_REQUIRED ACTIONS:_
1. From the chess championship article, list every player it names as taking part in a game.
2. Answer these from the chess championship article:
(a) At how many tables did the players sit?
(b) What hosted the event?
(c) How much prize money goes to the winner of the women's event?

_SOURCE PASSAGE:_
Chess Hopes to Checkmate American Public: Maurice Ashley and USA Today
They sat for five hours, stoically, staring down one another.
The country’s 22 best chess players – 12 men, 10 women – settled at 11 tables and slugged it out on a rain-swept Tuesday here at the U.S. Chess Championship.
For the sixth straight year, the Chess Club and Scholastic Center of Saint Louis hosted the two-week event through May 20, conveniently across the street from the World Chess Hall of Fame. Some $172,000 in prize money is up for grabs for the men — $45,000 for the winner. The women vie for $72,000 ($20,000 for winner.)
While defending, 4-time U.S. champion Gata Kamsky mulled his next move against Alexander Onischuk, defending, 5-time U.S. women’s champion Irina Krush got up and strolled past her opponent, Tatev Abrahamyan, after quickly moving her piece. Abrahamyan folded her fingers under her chin, contemplating a response.

_EXTRACTED MATERIAL:_
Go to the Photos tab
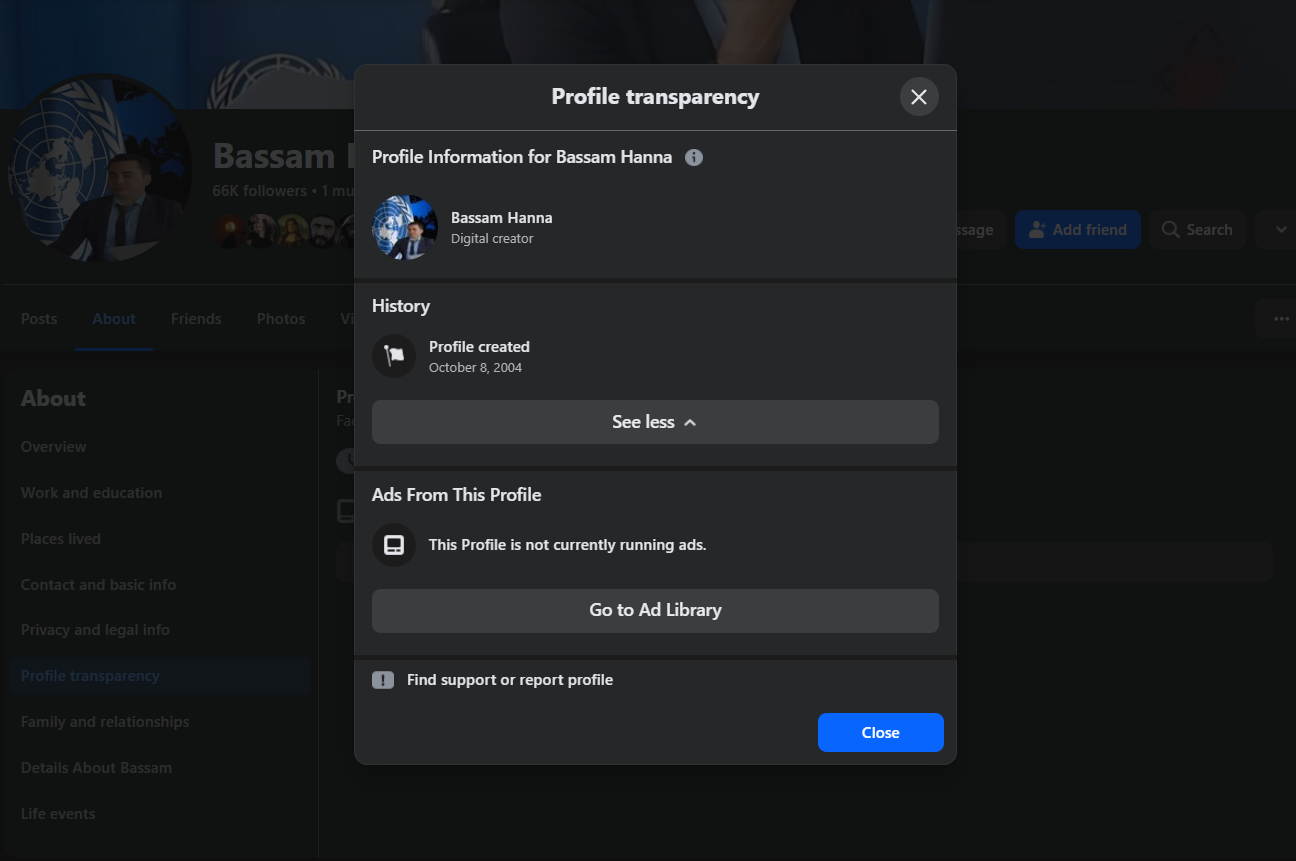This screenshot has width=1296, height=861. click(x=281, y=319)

==

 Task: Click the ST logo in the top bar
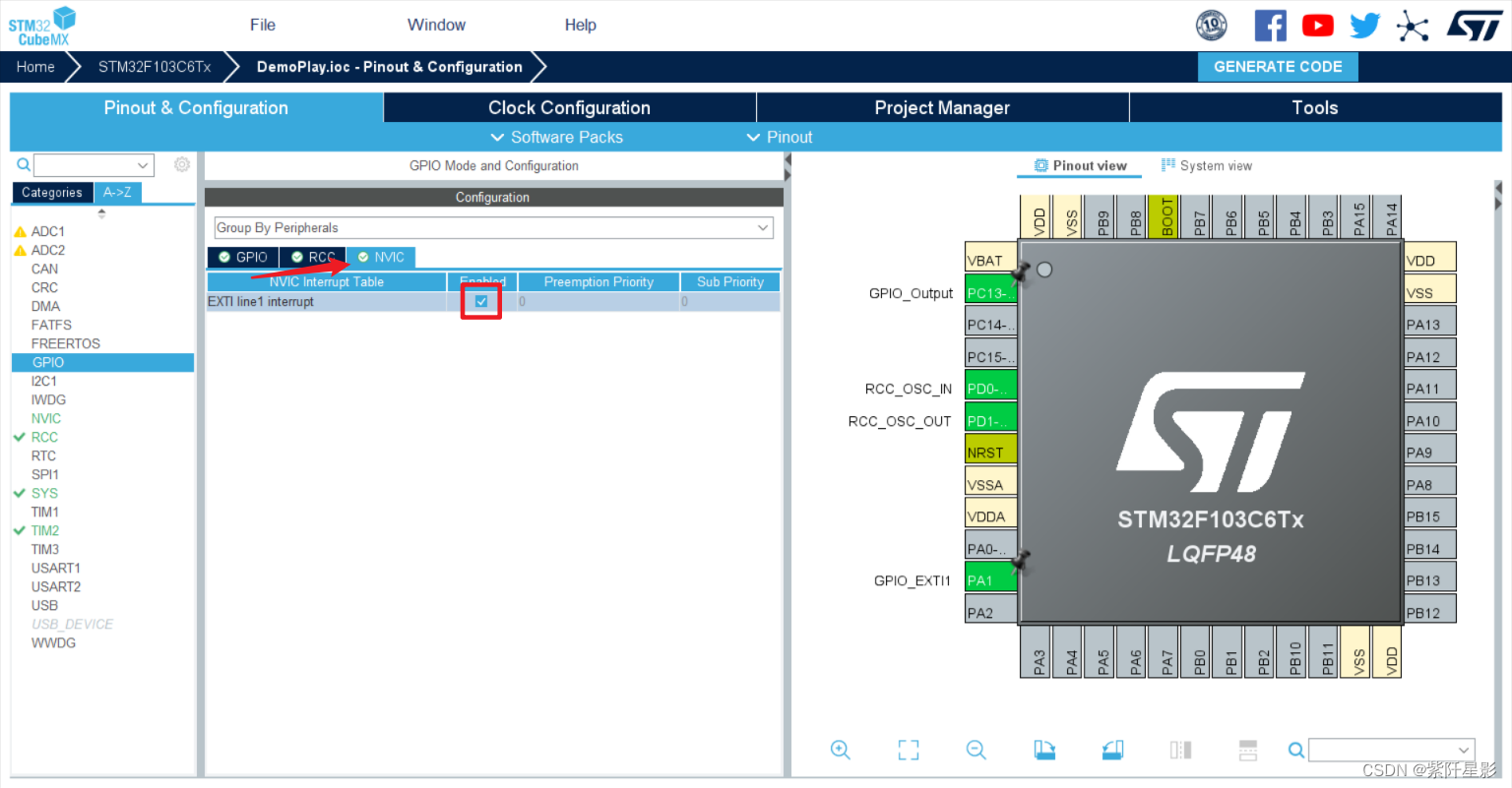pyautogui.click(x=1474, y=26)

* * *

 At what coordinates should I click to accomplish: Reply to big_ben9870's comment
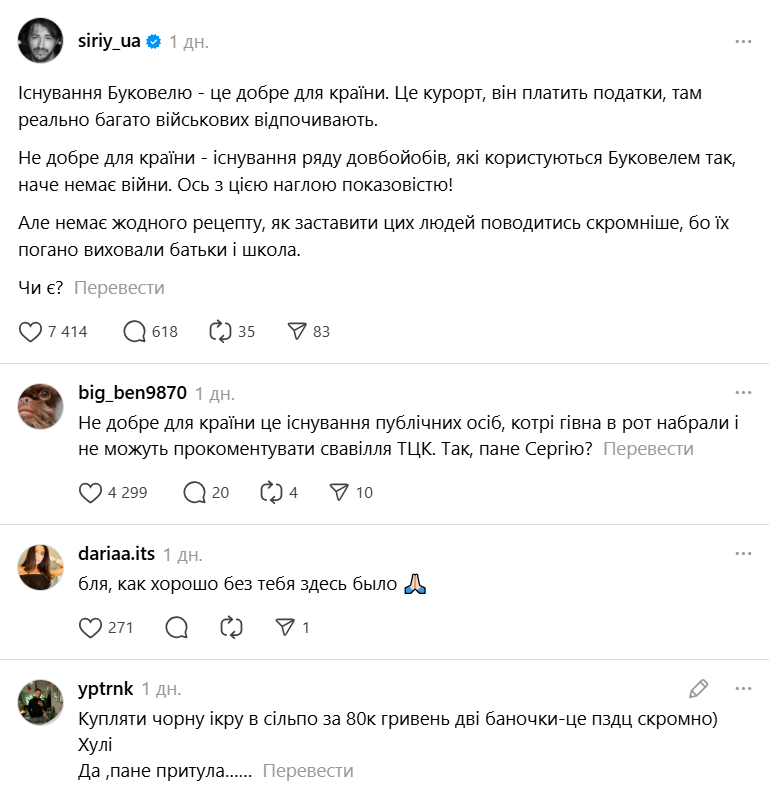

_RESPONSES:_
1. Gata Kamsky, Alexander Onischuk, Irina Krush, Tatev Abrahamyan

2.
(a) 11
(b) The Chess Club and Scholastic Center of Saint Louis
(c) $20,000